By The Spokesman-Review
 
Two sets of requirements

While licensed bond agents in Washington can be as young as 18, bail bond recovery agents must be at least 21. Bond agents are prohibited from having any criminal convictions in the last 10 years that relate to their job duties or “hinder public safety,” according to the Washington Department of Licensing. For recovery agents, the state looks at any criminal convictions, not just those in the last 10 years.

Recovery agents must be citizens of the United States and must have a high school diploma or GED, or proof of three years of experience in the bail industry. They must be trained in civil and criminal procedures and on procedures for apprehending fugitives. They must be certified in the use of a Taser, baton and pepper spray. They also are required to take firearms training from a Criminal Justice Training Commission firearms training instructor and be certified through the commission.

A Spokane police officer who spent 10 months on paid leave while investigators probed the extent of his working relationship with an unlicensed bounty hunter is back on patrol.
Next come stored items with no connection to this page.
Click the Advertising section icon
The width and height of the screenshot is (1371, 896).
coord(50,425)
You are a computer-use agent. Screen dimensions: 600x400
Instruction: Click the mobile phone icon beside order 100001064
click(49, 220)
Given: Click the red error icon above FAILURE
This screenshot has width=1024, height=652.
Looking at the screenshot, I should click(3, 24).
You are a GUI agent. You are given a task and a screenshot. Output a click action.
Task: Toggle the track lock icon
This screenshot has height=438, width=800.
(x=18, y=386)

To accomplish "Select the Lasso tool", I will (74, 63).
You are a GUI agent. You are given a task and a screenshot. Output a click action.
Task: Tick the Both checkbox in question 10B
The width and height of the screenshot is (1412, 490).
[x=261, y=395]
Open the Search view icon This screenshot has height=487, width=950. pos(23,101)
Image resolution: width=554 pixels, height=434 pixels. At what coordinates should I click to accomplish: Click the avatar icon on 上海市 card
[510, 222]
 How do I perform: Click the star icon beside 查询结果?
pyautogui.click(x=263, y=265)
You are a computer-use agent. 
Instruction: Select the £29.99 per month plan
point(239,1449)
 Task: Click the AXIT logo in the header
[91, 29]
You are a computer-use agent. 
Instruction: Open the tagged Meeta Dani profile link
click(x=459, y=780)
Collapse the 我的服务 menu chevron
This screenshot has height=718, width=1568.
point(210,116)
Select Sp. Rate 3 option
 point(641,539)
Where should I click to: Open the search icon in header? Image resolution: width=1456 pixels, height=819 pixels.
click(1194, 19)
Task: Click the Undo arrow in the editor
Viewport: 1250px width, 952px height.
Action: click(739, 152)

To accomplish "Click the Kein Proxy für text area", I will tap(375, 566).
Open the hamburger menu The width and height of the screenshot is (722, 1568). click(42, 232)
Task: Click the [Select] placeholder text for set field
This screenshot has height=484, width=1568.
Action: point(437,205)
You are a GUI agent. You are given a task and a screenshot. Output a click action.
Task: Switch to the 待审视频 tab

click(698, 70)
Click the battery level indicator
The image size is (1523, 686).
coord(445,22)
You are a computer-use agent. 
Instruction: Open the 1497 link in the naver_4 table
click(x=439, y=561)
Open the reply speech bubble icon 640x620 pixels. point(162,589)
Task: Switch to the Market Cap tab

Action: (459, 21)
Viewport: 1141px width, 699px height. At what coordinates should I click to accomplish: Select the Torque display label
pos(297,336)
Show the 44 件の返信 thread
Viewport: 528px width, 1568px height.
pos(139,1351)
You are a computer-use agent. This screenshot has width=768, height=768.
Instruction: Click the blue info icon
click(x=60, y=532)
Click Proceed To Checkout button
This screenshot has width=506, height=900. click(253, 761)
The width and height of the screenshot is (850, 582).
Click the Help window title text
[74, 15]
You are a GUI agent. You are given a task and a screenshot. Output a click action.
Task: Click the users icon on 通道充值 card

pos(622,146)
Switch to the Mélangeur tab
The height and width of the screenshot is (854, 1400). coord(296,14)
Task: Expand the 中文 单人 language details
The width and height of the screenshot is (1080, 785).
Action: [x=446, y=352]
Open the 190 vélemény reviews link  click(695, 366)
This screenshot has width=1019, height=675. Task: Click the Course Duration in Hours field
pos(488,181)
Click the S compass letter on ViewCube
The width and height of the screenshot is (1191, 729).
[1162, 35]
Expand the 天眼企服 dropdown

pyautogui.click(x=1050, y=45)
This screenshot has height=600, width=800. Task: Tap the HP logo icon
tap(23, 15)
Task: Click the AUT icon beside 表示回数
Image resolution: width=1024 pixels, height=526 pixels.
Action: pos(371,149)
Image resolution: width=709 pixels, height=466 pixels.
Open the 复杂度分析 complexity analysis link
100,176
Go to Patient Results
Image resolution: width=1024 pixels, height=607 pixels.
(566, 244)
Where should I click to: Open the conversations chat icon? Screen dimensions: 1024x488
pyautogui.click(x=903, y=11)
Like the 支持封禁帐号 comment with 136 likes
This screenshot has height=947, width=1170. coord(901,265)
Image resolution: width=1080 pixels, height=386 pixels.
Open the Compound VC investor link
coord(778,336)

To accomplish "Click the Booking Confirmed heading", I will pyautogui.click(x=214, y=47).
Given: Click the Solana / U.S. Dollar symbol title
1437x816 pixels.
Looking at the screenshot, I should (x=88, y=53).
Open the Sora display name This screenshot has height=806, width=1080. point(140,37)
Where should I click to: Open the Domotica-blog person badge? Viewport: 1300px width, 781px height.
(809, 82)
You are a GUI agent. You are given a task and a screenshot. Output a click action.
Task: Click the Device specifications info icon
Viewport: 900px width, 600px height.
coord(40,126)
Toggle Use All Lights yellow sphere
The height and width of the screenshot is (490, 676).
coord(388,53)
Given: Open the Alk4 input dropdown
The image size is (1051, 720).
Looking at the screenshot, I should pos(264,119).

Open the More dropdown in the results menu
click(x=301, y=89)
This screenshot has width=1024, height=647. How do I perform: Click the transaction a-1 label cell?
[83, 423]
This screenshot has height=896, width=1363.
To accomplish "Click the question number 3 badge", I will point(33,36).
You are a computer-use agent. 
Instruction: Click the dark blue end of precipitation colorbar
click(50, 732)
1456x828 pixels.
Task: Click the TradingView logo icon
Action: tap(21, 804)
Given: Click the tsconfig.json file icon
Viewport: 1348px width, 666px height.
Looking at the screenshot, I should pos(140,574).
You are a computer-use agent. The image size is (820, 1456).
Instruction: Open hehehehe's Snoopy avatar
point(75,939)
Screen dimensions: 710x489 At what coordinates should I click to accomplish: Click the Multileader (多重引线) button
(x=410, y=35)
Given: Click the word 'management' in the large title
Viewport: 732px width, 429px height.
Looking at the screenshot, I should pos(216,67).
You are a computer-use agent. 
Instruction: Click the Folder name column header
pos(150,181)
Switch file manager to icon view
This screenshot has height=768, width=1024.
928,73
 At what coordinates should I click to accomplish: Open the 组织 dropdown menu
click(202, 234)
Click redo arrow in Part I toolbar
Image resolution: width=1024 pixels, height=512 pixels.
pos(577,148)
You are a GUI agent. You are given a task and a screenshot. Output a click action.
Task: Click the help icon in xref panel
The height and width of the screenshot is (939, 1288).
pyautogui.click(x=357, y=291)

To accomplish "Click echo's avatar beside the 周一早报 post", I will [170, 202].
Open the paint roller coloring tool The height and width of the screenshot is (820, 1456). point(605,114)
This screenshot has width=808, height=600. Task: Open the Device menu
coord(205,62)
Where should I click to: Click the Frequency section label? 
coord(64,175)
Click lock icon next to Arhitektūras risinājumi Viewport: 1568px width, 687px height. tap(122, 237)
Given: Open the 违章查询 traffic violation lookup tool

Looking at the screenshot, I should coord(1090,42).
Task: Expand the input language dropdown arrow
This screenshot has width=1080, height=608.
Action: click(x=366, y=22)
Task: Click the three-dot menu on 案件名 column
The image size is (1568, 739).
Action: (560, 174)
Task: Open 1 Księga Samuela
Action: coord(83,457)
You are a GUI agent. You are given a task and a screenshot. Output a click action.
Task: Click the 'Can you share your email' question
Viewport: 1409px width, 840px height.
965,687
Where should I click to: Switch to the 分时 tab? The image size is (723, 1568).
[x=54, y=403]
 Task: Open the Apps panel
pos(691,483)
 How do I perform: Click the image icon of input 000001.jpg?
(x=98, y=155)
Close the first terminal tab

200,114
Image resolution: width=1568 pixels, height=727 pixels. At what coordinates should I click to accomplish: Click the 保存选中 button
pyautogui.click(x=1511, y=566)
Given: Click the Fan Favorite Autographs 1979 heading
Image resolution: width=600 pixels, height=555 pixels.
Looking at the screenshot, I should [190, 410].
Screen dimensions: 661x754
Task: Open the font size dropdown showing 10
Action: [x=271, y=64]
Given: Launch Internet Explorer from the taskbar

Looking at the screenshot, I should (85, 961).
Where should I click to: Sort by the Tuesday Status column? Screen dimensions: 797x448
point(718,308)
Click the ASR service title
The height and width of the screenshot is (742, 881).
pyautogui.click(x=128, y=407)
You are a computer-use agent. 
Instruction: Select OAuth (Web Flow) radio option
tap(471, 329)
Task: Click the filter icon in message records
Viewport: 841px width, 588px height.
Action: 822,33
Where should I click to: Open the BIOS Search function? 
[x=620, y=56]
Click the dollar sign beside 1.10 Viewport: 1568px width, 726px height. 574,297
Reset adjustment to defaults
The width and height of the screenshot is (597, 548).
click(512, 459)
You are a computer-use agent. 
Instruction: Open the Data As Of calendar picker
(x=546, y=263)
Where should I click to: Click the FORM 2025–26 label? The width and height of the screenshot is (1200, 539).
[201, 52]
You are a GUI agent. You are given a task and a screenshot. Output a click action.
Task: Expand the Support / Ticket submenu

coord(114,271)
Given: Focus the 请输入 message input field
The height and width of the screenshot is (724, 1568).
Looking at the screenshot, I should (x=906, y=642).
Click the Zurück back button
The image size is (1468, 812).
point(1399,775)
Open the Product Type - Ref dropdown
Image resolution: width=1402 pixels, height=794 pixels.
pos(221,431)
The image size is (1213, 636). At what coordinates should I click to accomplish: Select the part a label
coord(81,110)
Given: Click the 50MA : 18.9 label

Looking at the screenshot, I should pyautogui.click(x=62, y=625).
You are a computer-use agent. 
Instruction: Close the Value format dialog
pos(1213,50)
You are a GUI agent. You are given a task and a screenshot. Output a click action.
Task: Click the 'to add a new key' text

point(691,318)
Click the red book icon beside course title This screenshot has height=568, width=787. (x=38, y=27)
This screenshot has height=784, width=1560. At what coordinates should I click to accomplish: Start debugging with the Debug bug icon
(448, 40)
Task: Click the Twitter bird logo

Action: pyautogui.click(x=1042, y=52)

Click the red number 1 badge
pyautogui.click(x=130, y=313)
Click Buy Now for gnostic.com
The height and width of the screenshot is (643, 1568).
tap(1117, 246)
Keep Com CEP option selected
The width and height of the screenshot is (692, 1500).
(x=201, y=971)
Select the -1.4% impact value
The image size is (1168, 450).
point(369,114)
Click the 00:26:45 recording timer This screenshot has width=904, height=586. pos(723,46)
Senior Officer Alan D. Edwards, 48, was cleared of any criminal wrongdoing but was found to have violated departmental policy by engineering an improper “ruse” to gain otherwise illegal entry to a Spokane home in 2009 while searching for stolen property. The city ordered him suspended without pay for two weeks and to undergo additional training in criminal procedure and report writing. He also was removed from the SWAT team until the training is completed.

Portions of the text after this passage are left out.